E’ di qualche giorno fa un’importante pronuncia della Sezione Lavoro della Cassazione, all’interno della quale i Supremi Giudici hanno ritenuto illegittimo il comportamento dell’impresa datrice di lavoro (nella specie, Poste Italiane), che ha proceduto ad irrogare il licenziamento (per giustificato motivo oggettivo) di un proprio dipendente, non consentendo a quest’ultimo di interrompere il periodo di malattia con un periodo di godimento delle ferie.
Più in particolare, con la Sentenza n. 27392 del 29.10.2018, si è statuito che è consentita la condotta di un lavoratore, il quale proceda utilizzando le ferie per interrompere il periodo di comporto.
L’atto espulsivo irrogato è stato ritenuto illegittimo in quanto l’azienda non aveva motivato a sufficienza il diniego alla concessione delle ferie.
E’ vero che il datore di lavoro non può esser ritenuto obbligato ad accogliere “a prescindere” qualsiasi richiesta di ferie che sia formalizzata in modo tempestivo dal dipendente, essendo la scelta datoriale rimessa ad una valutazione d’impresa, legata ad equilibrare esigenze contrapposte: da un lato, i bisogni dell’impresa, dall’altro lato, il godimento di un periodo di riposo da parte del lavoratore (così come costituzionalmente protetto).
E’ altrettanto vero, però, che al fine di evitare il licenziamento, e quindi la perdita del posto di lavoro, solo esigenze effettive e concrete possono, in ossequio alle clausole generali di buona fede e correttezza, giustificare un diniego alle ferie da parte del datore di lavoro, così da far prevalere l’interesse aziendale all’interesse del lavoratore di godere di giorni di ferie, scongiurando in tal modo la maturazione del periodo di comporto, ossia del periodo massimo consentito ad un lavoratore durante il quale egli ha diritto alla conservazione del posto di lavoro, nonostante l’esecuzione della prestazione sia sospesa per fatto inerente alla sua persona.
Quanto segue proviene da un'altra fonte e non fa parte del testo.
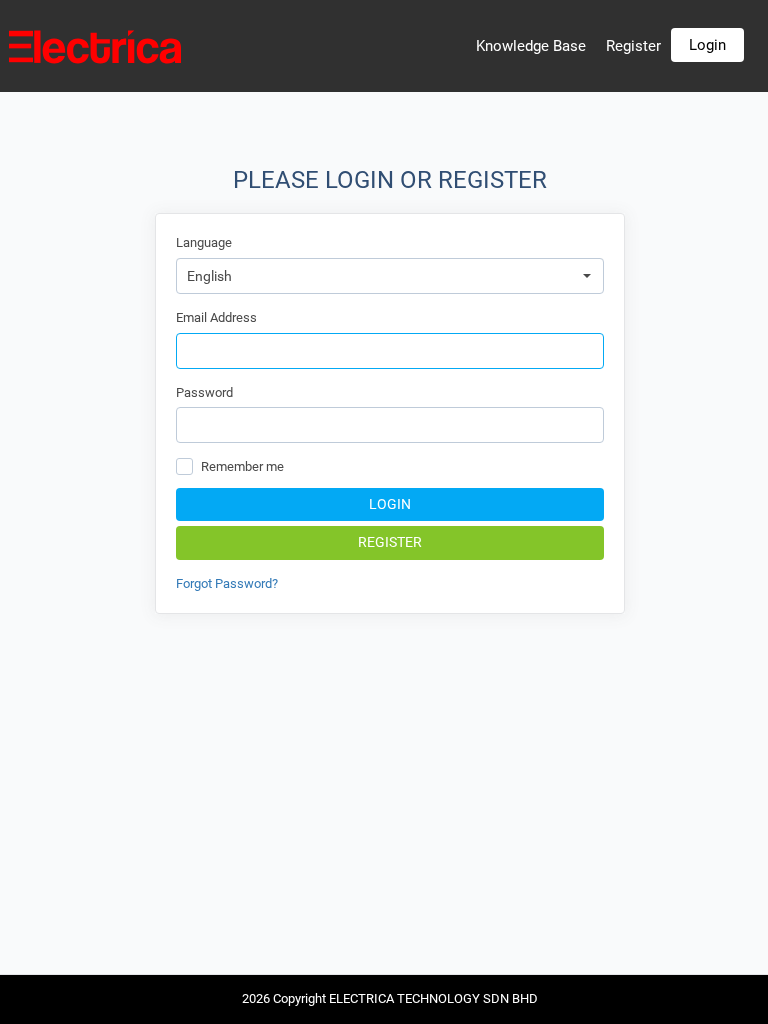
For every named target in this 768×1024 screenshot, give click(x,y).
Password (204, 392)
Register (633, 46)
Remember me (242, 466)
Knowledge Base (531, 46)
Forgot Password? (227, 583)
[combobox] (390, 276)
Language (204, 242)
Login (707, 45)
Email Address (216, 317)
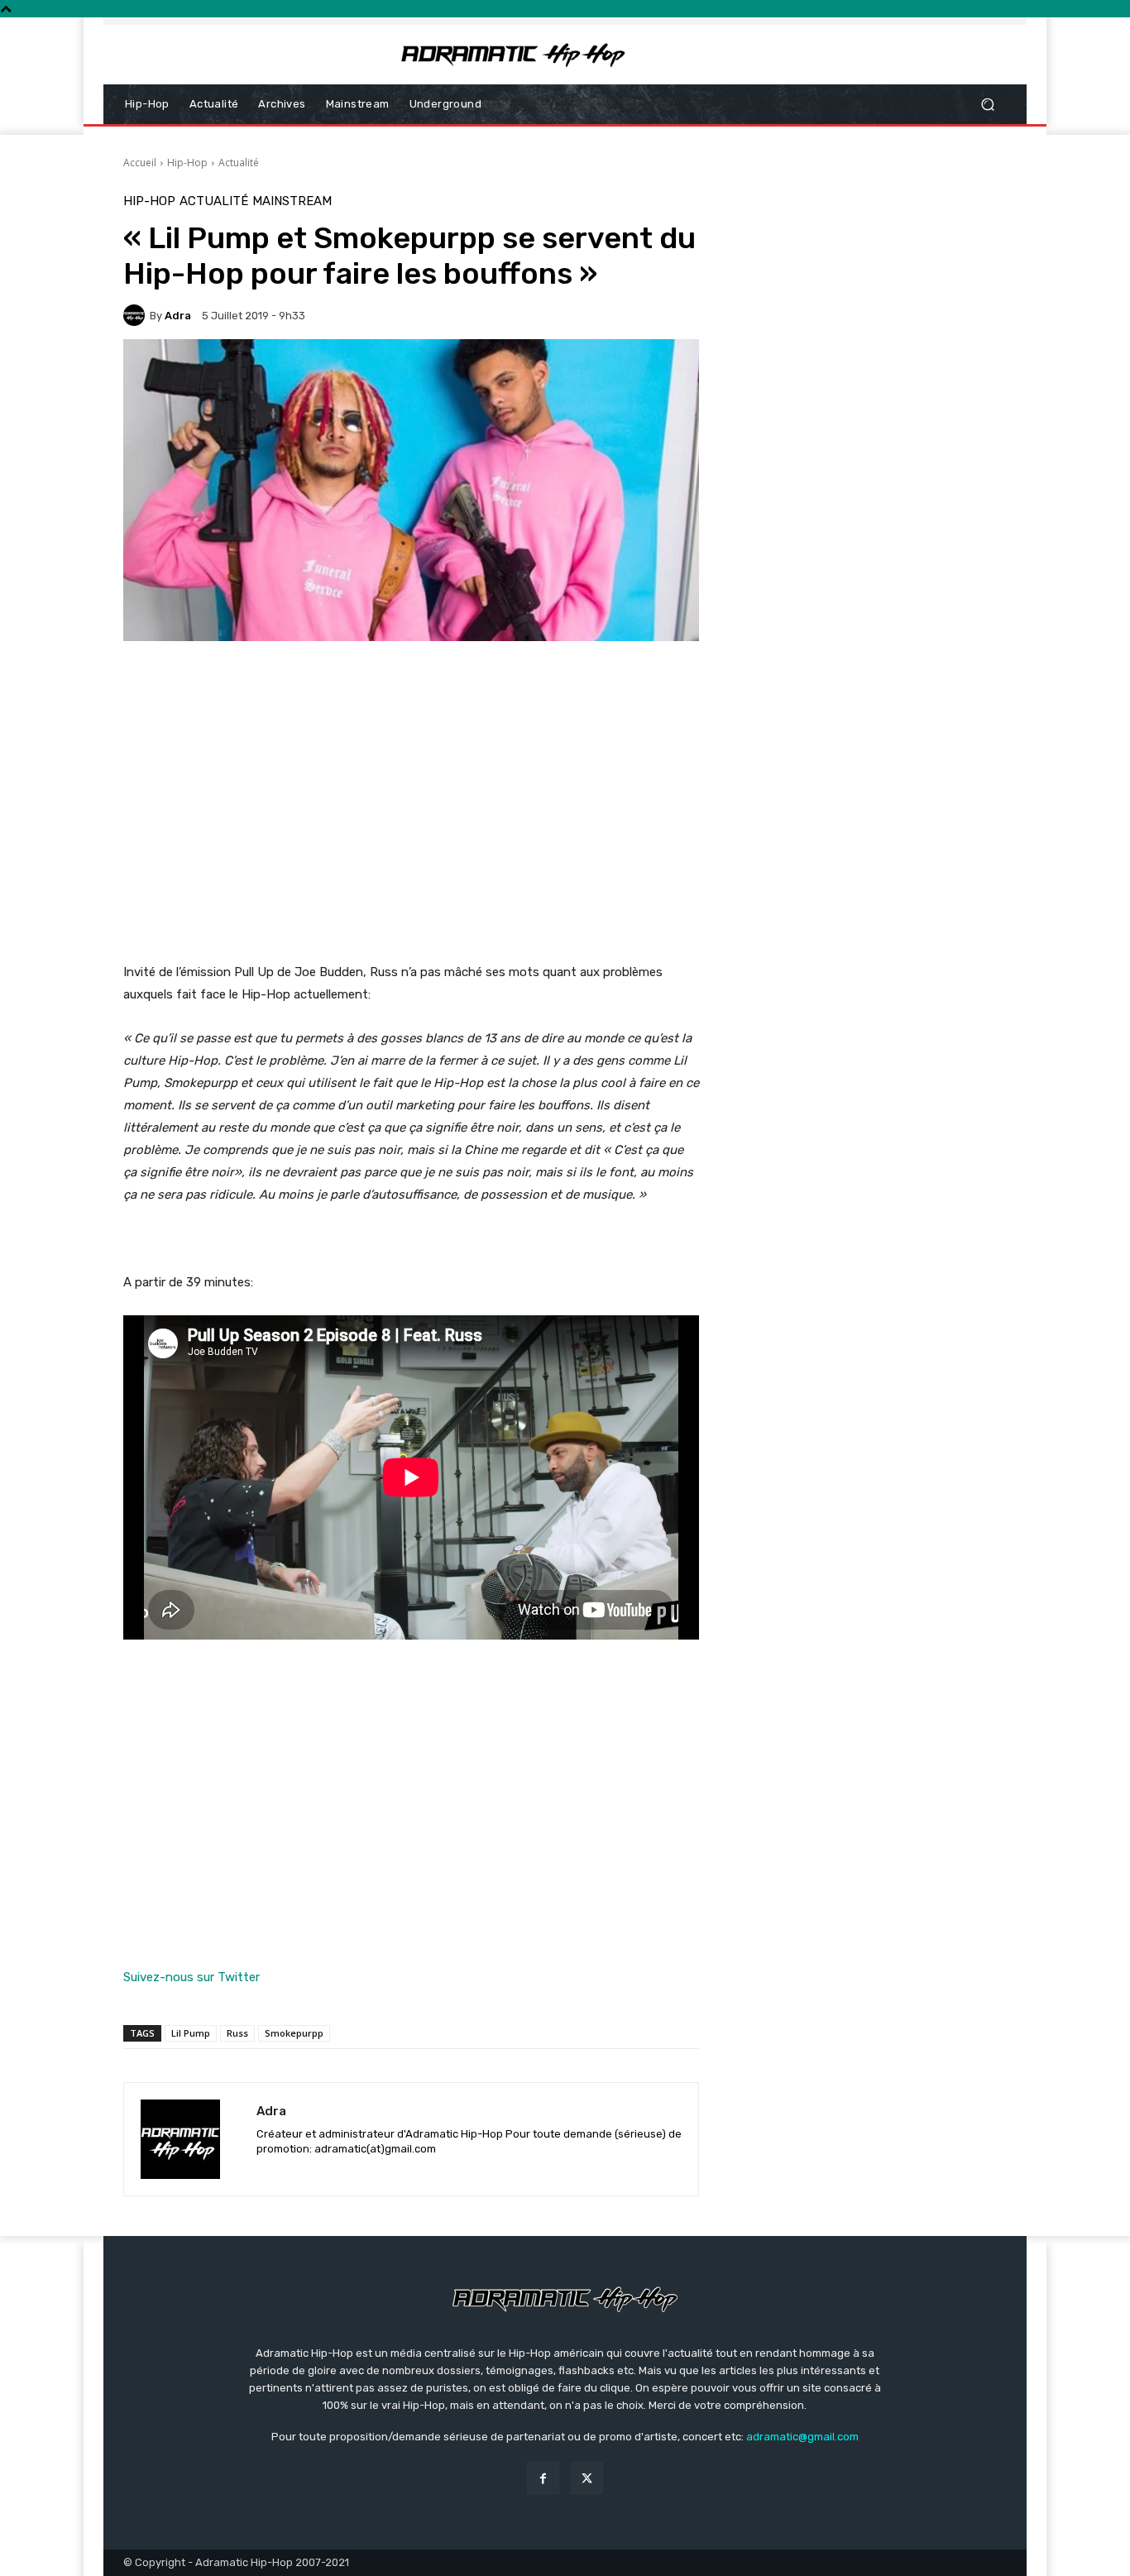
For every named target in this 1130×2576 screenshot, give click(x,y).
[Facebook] (543, 2478)
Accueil (139, 163)
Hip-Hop (187, 163)
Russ (237, 2033)
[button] (987, 104)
In tale contesto la Cassazione aveva già affermato il principio secondo il quale ogni lavoratore subordinato che sia assente per malattia ed impossibilitato a riprendere servizio, può evitare la perdita del posto di lavoro a seguito dell’esaurimento del periodo di comporto, tramite una tempestiva richiesta di fruizione delle ferie.
Valutando il fondamentale interesse del dipendente al mantenimento del posto di lavoro, la Cassazione ha inteso superare il principio di incompatibilità tra godimento delle ferie e vigenza dello stato di malattia: non può certo dirsi che il lavoratore abbia sempre diritto ad ottenere le ferie sostituendole alla malattia “in itinere”, ma è importante che il datore di lavoro, qualora neghi questo diritto ad “agganciare” le ferie alla malattia, motivi in maniera oggettiva il proprio rifiuto, considerando il principio di tutela del posto di lavoro, quale valore da presidiare perché costituzionalmente protetto.
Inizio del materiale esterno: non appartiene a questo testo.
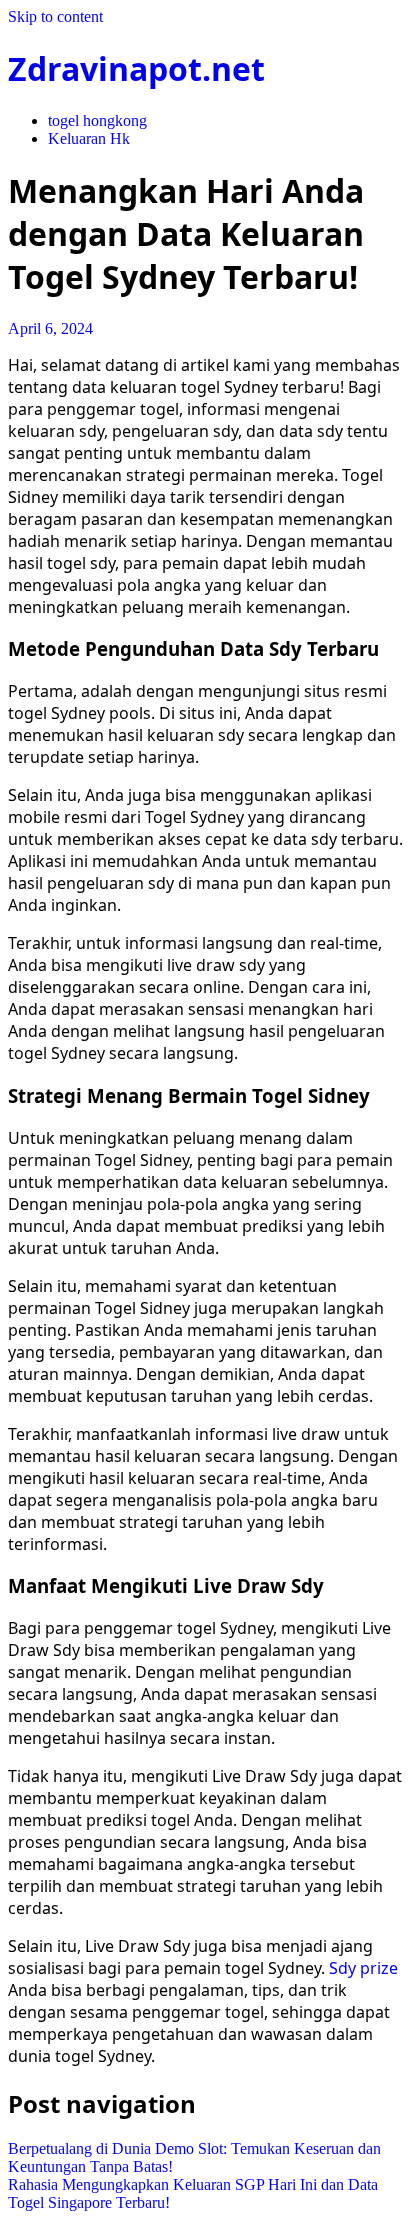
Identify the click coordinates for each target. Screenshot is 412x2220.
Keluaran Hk (89, 138)
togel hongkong (97, 120)
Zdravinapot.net (136, 68)
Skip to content (55, 16)
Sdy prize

Così i Supremi Giudici, con Sentenza n. 8372 del 2018: “Come affermato da questa Corte in numerosi arresti, il lavoratore assente per malattia e ulteriormente impossibilitato a riprendere servizio, non ha, invero, l’incondizionata facoltà di sostituire alla malattia il godimento di ferie maturate quale titolo della sua assenza, allo scopo di bloccare il decorso del periodo di comporto, anche se il datore di lavoro, nell’esercizio del suo diritto alla determinazione del tempo delle ferie, dovendo attenersi alla direttiva dell’armonizzazione delle esigenze aziendali e degli interessi del datore di lavoro (art. 2109 cod. civ.), è tenuto, in presenza di una richiesta del lavoratore di imputare a ferie un’assenza per malattia, a prendere in debita considerazione il fondamentale interesse del richiedente ad evitare la perdita del posto di lavoro a seguito della scadenza del periodo di comporto (con l’onere, in caso di mancato accoglimento della richiesta, di dimostrarne i motivi (vedi Cass. 8/11/2000 n. 14490, Cass. 27/2/2003 n. 3028, Cass. 22/3/2005 n. 6143 e numerose altre)”.